* _What you will do_: Identify every line of the records below that contains the word "action" and copy each of those lines. Treat case as significant when matching the word.

* _Records drawn from a dataset_:
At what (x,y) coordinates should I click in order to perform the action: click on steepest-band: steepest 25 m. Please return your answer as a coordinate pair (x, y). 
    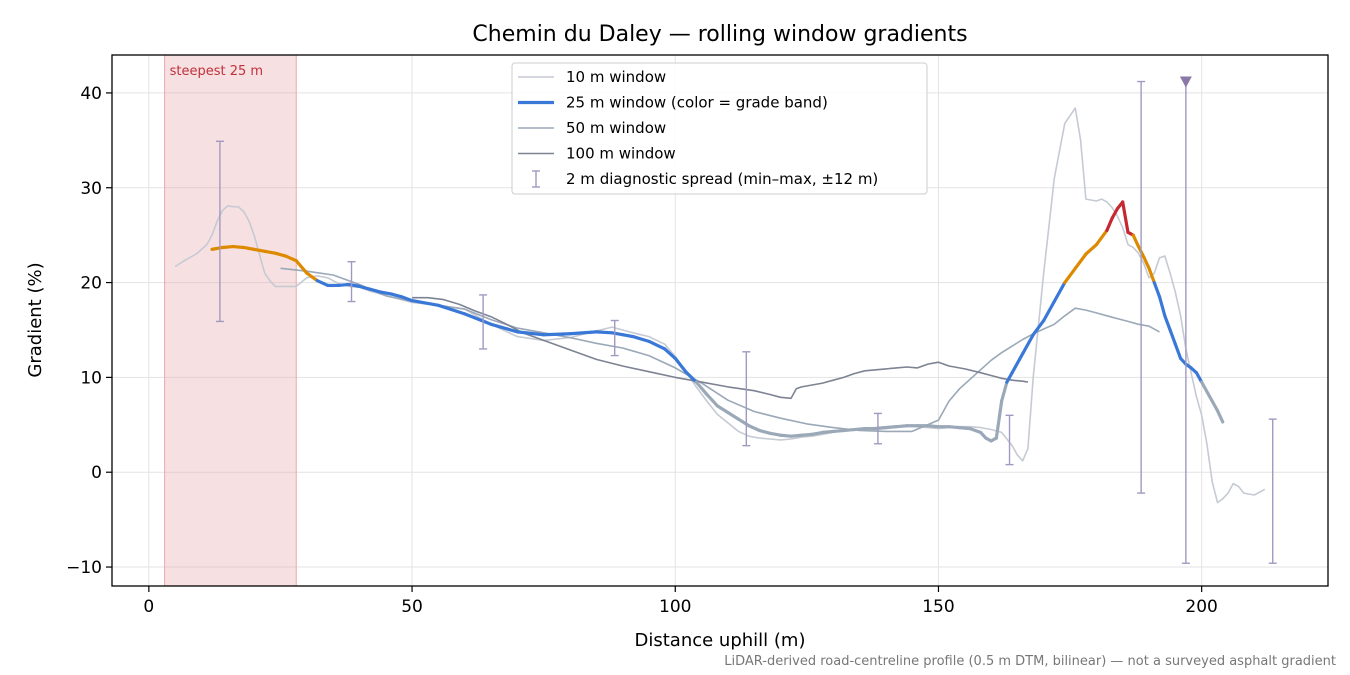
    Looking at the image, I should click on (230, 320).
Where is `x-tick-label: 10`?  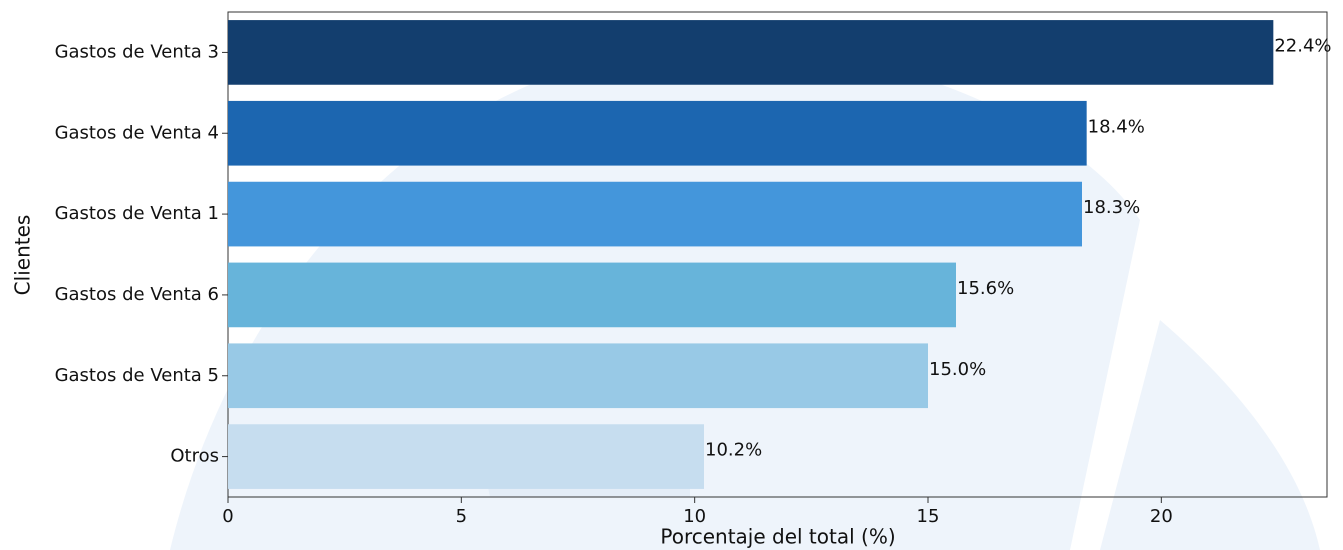
x-tick-label: 10 is located at coordinates (694, 516).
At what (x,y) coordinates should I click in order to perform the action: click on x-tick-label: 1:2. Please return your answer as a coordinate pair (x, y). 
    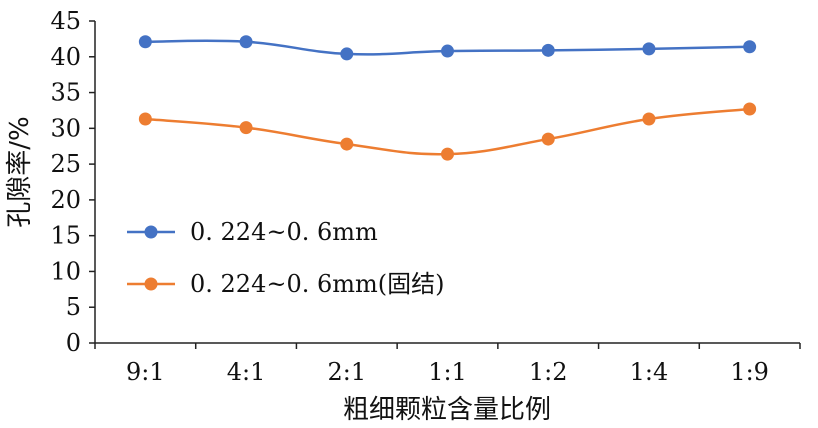
    Looking at the image, I should click on (548, 372).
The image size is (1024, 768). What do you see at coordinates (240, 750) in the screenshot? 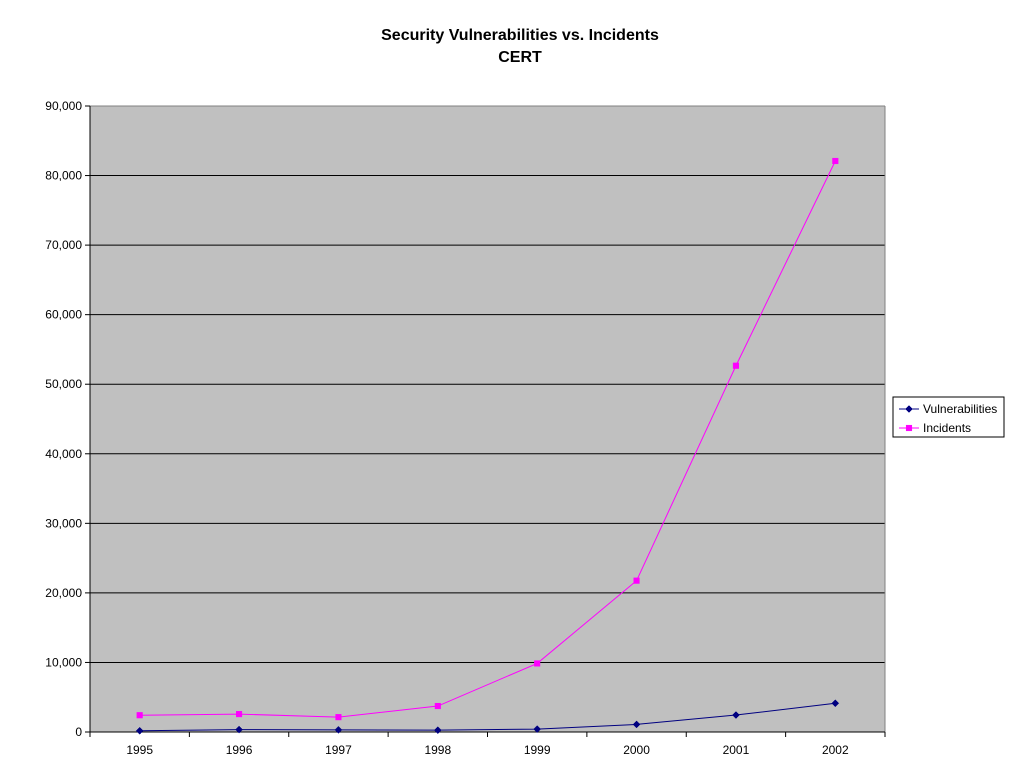
I see `x-tick-label: 1996` at bounding box center [240, 750].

* _Answer space_:
At what (x,y) coordinates should I click in order to perform the action: click on steepest-band: steepest 25 m. Please return your answer as a coordinate pair (x, y). 
At what (x,y) coordinates should I click in order to perform the action: click on x-tick-label: 1:2. Please return your answer as a coordinate pair (x, y). 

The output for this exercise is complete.